Predictive Modeling of Functional Nanoporous Materials

PI Name: 
J. Ilja Siepmann
PI Email: 
siepmann@umn.edu
Institution: 
University of Minnesota
Allocation Program: 
ALCC
Allocation Hours at ALCF: 
120 Million
Year: 
2015
Research Domain: 
Materials Science

Nanoporous materials are crystalline or armorphous materials with a significant amount of void space in the form of channels and pores. Those with pore dimensions of 0.2−2 nm form the category of microporous materials, and those with pore dimensions of 2−50 nm are classified as mesoporous materials.  Nanoporous materials are important to many industries and applications because the small dimensions/features of the porous material allow the material to interact on atomic and molecular scales and, hence, impart selectivity. Application areas include diverse sectors such as ion-exchange for water purification, or catalytic surface for chemical energy production. Designing diverse nanoporous materials to optimize their performance would be a large step forward for the chemical, oil & gas, and biotechnology industries.

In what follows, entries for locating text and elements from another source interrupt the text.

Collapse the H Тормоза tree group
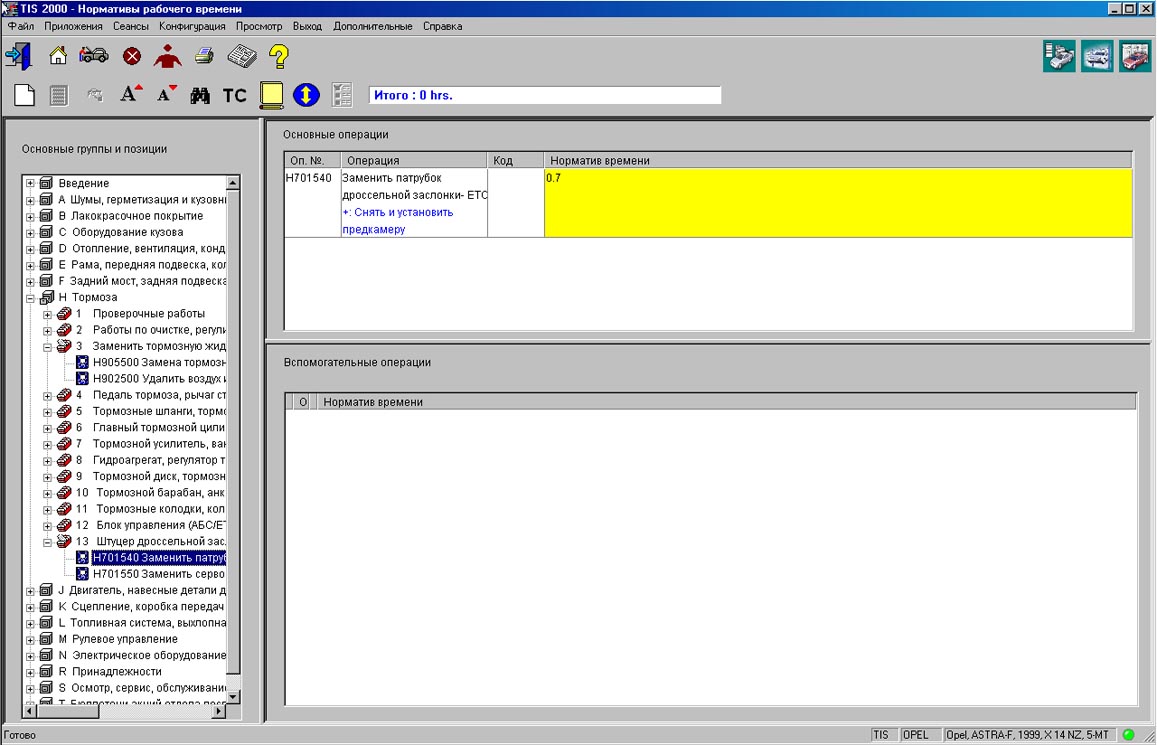The image size is (1157, 745). (x=31, y=298)
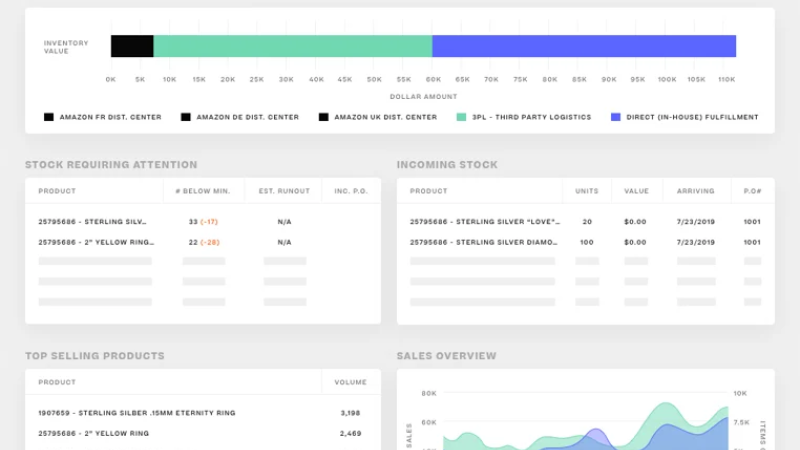Viewport: 800px width, 450px height.
Task: Click the black segment of the inventory bar
Action: [132, 46]
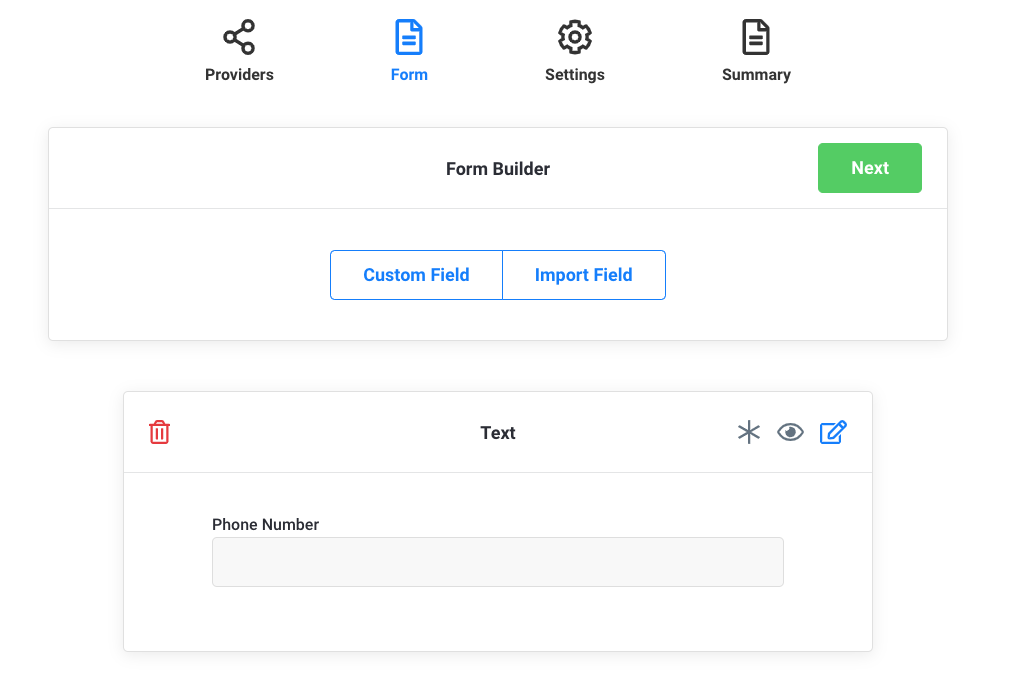The height and width of the screenshot is (699, 1031).
Task: Click the Phone Number field label
Action: click(x=266, y=525)
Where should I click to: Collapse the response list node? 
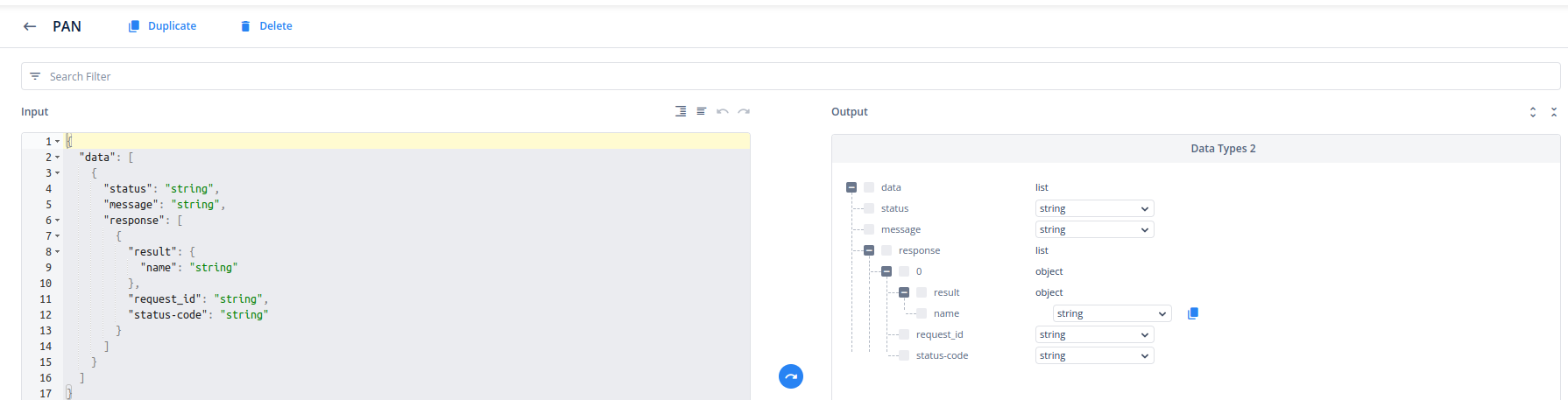coord(869,250)
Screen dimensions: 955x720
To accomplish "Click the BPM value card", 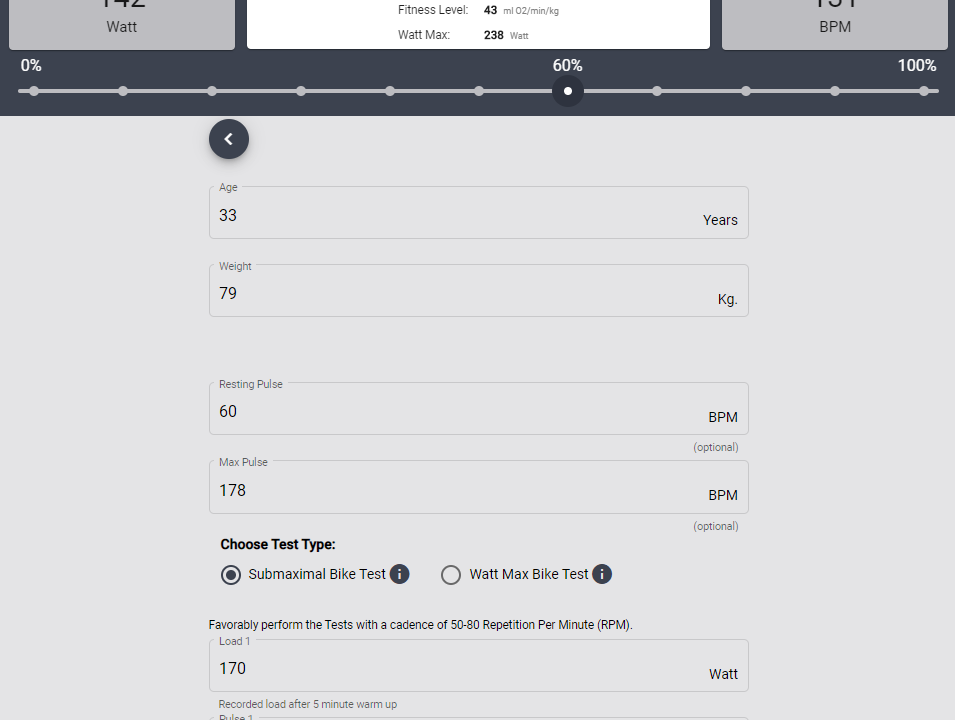I will tap(835, 22).
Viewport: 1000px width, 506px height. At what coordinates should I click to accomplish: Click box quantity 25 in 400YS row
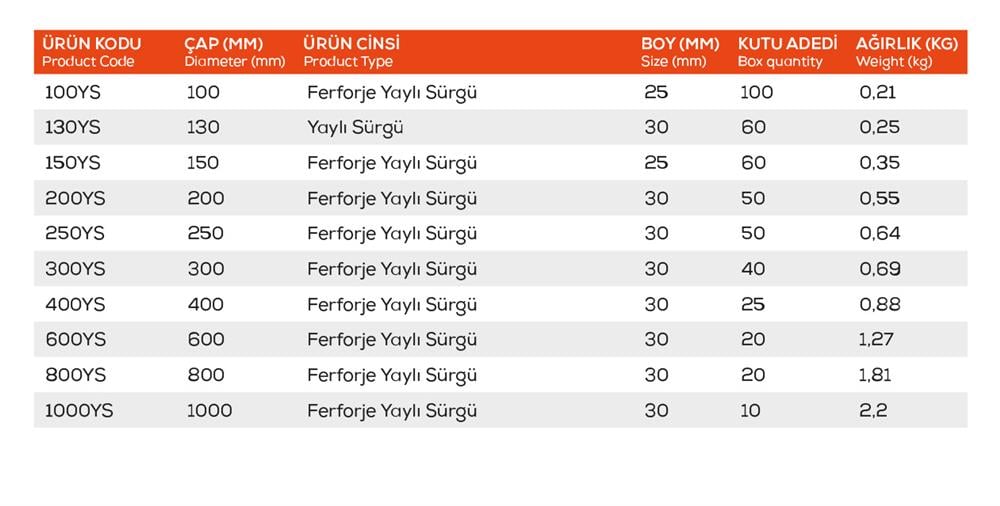click(753, 304)
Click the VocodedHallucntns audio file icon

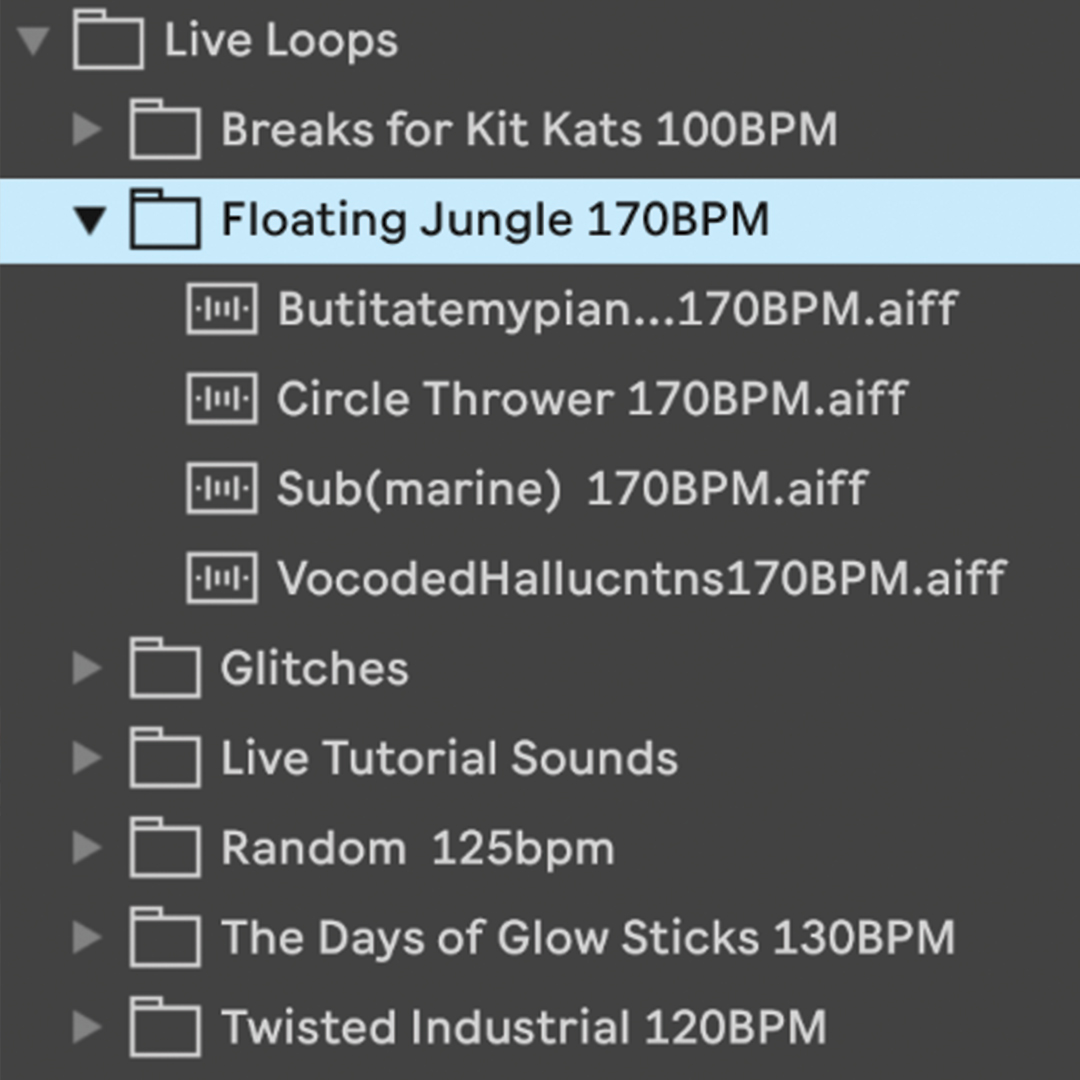(222, 578)
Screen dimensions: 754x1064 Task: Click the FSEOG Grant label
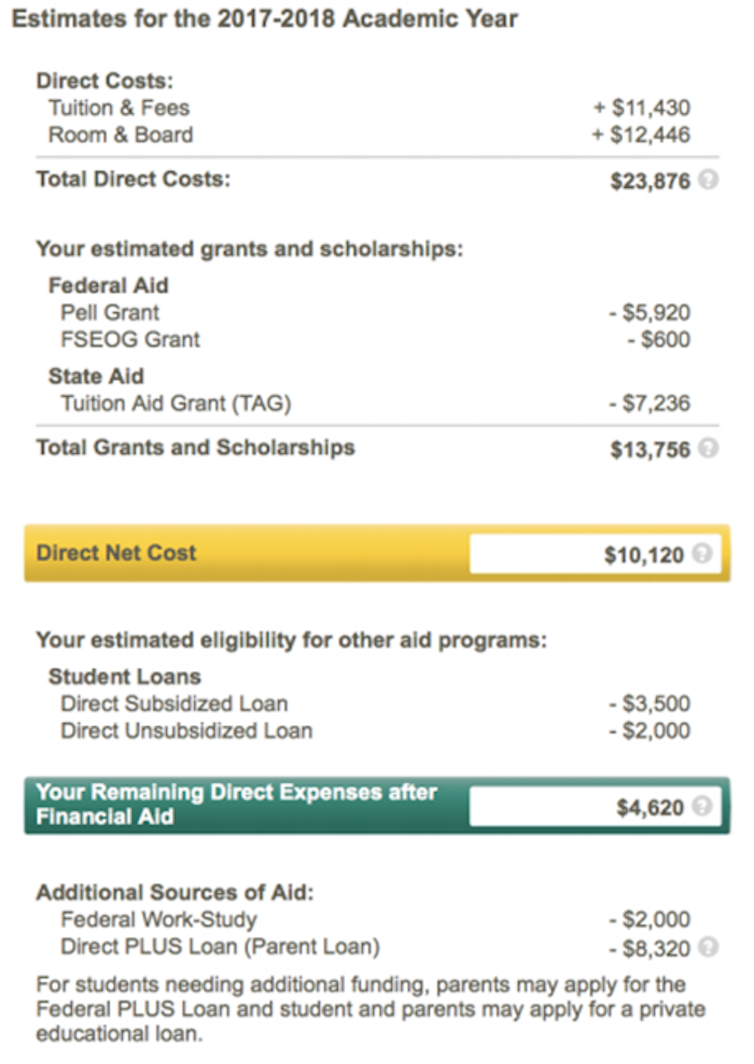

This allocation supports an interdisciplinary team developing methods to accelerate the discovery and design of nanoporous materials with tailored functions for a variety of energy-related applications. Specific applications include nanoporous materials for upgrading of gasoline through the separation of hexane isomers with higher octane number from other isomers, for second-generation biofuel production by separation of butanol from fermentation broths, for purification of renewable feedstock compounds for high-value polymers, for methane storage with high deliverable capacity, for purification of unsaturated light hydrocarbons for olefin polymers, and for capture of carbon dioxide from flue gases. In addition, this research will contribute to the development of a computational infrastructure for screening and design of new heterogeneous catalysts and associated scaffolds. The outcome of this project will support new design methods for improved discovery and design of nanoporous materials.